Problem to work on:
Please write out exactly the lines that begin at the line containing "The width and height of the screenshot is (373, 185)." and run to the end of the records.

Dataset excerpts
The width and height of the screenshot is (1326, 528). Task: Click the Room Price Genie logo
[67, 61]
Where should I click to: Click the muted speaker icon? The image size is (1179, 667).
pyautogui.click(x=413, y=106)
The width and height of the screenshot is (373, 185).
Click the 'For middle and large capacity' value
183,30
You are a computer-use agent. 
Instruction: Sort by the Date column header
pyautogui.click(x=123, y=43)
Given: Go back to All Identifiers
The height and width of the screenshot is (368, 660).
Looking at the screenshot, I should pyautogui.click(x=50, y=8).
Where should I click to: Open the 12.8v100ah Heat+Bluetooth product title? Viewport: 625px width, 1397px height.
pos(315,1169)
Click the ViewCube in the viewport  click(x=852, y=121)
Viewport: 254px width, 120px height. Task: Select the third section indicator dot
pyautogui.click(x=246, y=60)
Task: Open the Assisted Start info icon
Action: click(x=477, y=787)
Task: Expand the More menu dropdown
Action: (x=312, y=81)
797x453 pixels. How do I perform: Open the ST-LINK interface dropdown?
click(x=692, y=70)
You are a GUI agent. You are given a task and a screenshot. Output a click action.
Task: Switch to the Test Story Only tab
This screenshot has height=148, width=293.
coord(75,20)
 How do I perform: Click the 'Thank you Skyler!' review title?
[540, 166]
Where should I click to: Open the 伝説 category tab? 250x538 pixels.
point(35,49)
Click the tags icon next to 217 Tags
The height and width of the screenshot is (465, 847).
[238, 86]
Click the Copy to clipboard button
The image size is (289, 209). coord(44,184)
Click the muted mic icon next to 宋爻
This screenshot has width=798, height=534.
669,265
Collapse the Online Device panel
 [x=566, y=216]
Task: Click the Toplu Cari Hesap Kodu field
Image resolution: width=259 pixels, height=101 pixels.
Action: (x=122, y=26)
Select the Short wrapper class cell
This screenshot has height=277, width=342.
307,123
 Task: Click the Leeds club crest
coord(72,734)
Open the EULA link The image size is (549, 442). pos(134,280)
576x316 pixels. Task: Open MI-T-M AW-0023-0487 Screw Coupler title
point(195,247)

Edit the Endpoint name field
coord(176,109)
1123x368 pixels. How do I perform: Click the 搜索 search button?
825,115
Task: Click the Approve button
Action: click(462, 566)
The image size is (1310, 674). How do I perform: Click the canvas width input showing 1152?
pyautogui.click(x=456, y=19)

Reply to the exercise:
The width and height of the screenshot is (373, 185).
Click the 'For middle and large capacity' value
183,30
You are a computer-use agent. 
Instruction: Sort by the Date column header
pyautogui.click(x=123, y=43)
Given: Go back to All Identifiers
The height and width of the screenshot is (368, 660).
Looking at the screenshot, I should pyautogui.click(x=50, y=8).
Where should I click to: Open the 12.8v100ah Heat+Bluetooth product title? Viewport: 625px width, 1397px height.
pos(315,1169)
Click the ViewCube in the viewport  click(x=852, y=121)
Viewport: 254px width, 120px height. Task: Select the third section indicator dot
pyautogui.click(x=246, y=60)
Task: Open the Assisted Start info icon
Action: click(x=477, y=787)
Task: Expand the More menu dropdown
Action: (x=312, y=81)
797x453 pixels. How do I perform: Open the ST-LINK interface dropdown?
click(x=692, y=70)
You are a GUI agent. You are given a task and a screenshot. Output a click action.
Task: Switch to the Test Story Only tab
This screenshot has height=148, width=293.
coord(75,20)
 How do I perform: Click the 'Thank you Skyler!' review title?
[540, 166]
Where should I click to: Open the 伝説 category tab? 250x538 pixels.
point(35,49)
Click the tags icon next to 217 Tags
The height and width of the screenshot is (465, 847).
[238, 86]
Click the Copy to clipboard button
The image size is (289, 209). coord(44,184)
Click the muted mic icon next to 宋爻
This screenshot has width=798, height=534.
669,265
Collapse the Online Device panel
 [x=566, y=216]
Task: Click the Toplu Cari Hesap Kodu field
Image resolution: width=259 pixels, height=101 pixels.
Action: (x=122, y=26)
Select the Short wrapper class cell
This screenshot has height=277, width=342.
307,123
 Task: Click the Leeds club crest
coord(72,734)
Open the EULA link The image size is (549, 442). pos(134,280)
576x316 pixels. Task: Open MI-T-M AW-0023-0487 Screw Coupler title
point(195,247)

Edit the Endpoint name field
coord(176,109)
1123x368 pixels. How do I perform: Click the 搜索 search button?
825,115
Task: Click the Approve button
Action: click(462, 566)
The image size is (1310, 674). How do I perform: Click the canvas width input showing 1152?
pyautogui.click(x=456, y=19)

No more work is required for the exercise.